Chinese tech giant Alibaba is back in the headlines as the company has launched an upgrade to its open-source video-generating AI model. The company has added advanced avatar capabilities to push the limits of what AI-generated video can do.
The updated model, called Wan2.2-S2V, can turn a single portrait photo into what the company calls “film-quality avatars” that can speak, sing, and perform on command. Announced on Tuesday, the new version adds speech-to-video functionality and builds on Alibaba’s existing video generation system.
The model incorporates cinematic-level aesthetics and complex motion generation using a Mixture-of-Experts (MoE) architecture with 14 billion parameters.

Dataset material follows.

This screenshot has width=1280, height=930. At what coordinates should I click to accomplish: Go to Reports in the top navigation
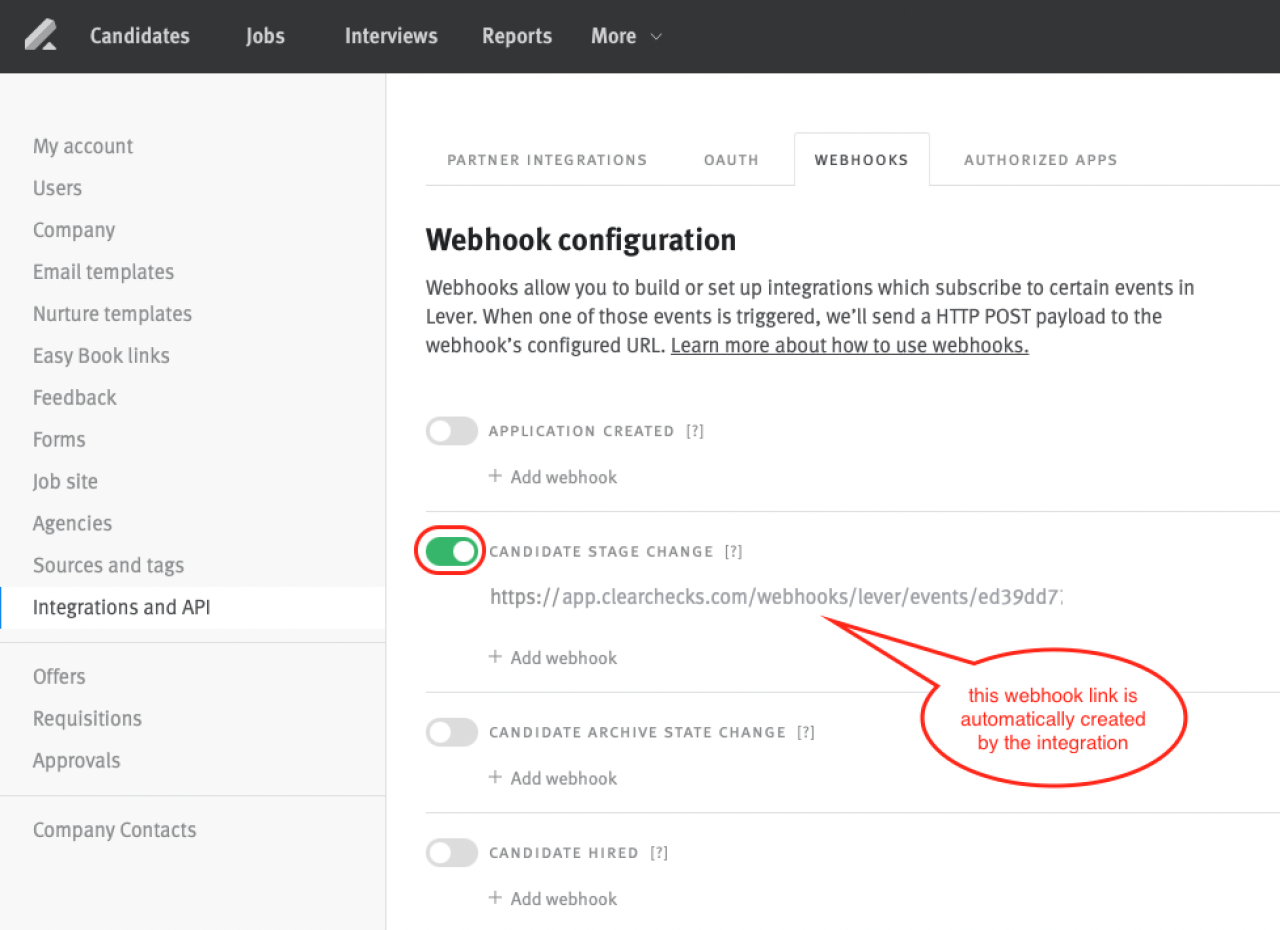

It can generate synchronized full-body or half-body character videos at 720p resolution, with natural facial expressions, fluid body movements, and professional-style camera work.
Benchmark testing shows Wan2.2-S2V outperforms other video-generation platforms, including EchoMimicV2 and MimicMotion, across key measures such as video quality (FID), expression authenticity (EFID), and identity consistency (CSIM).

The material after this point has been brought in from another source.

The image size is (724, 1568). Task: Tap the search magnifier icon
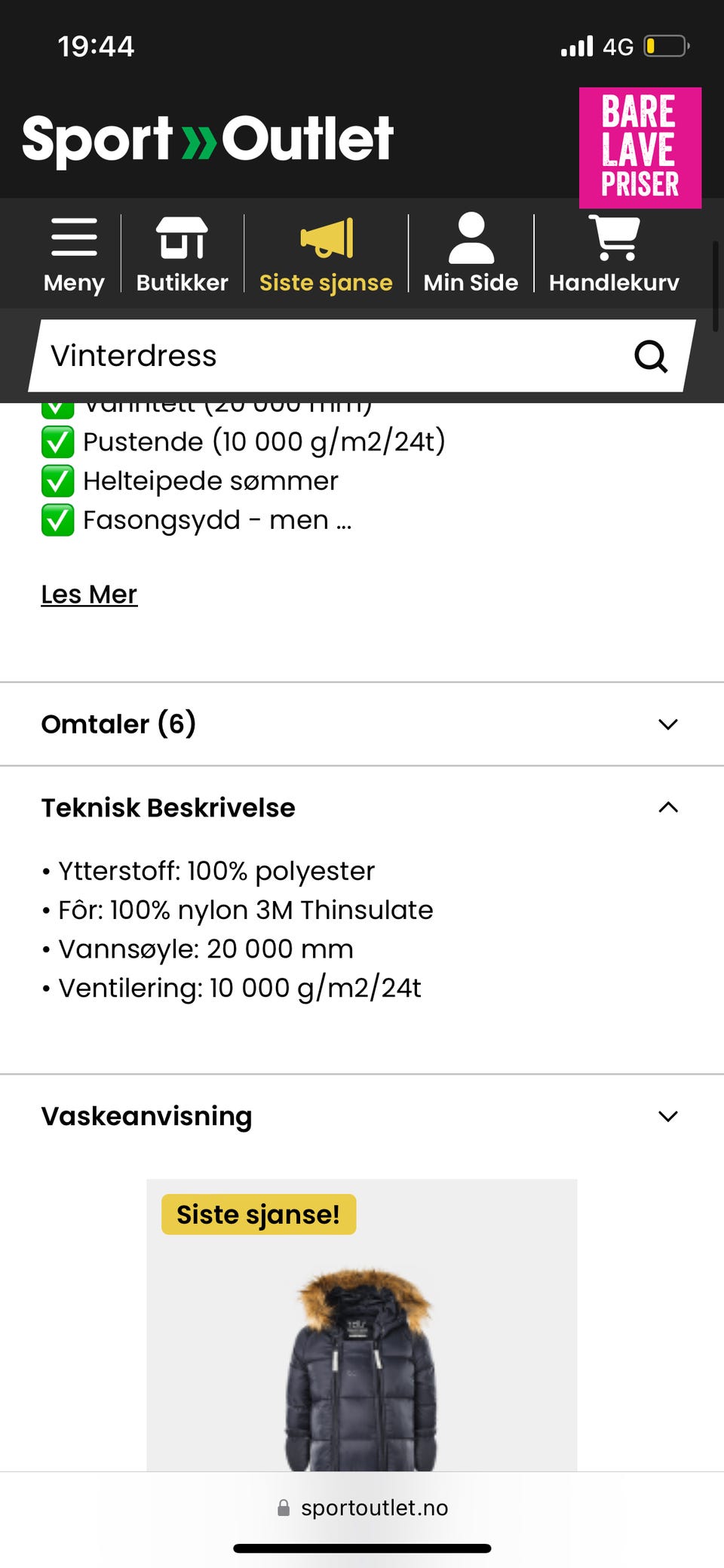coord(651,356)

The upgrade underscores Alibaba’s urgency in keeping pace with rivals after the rise of Chinese AI startup DeepSeek, which has gained international attention with breakthrough research this year.
As a result, along with the new avatar capabilities, Alibaba is also moving into AI developer tools. Last week, it launched Qoder, which is an AI-powered code editor now in public preview and available for free. The standout feature of the tool is the new Repo Wiki, which automatically maps out hidden details in a project’s codebase, from architecture to dependencies, giving teams a shared understanding without relying on “that one engineer who knows everything.”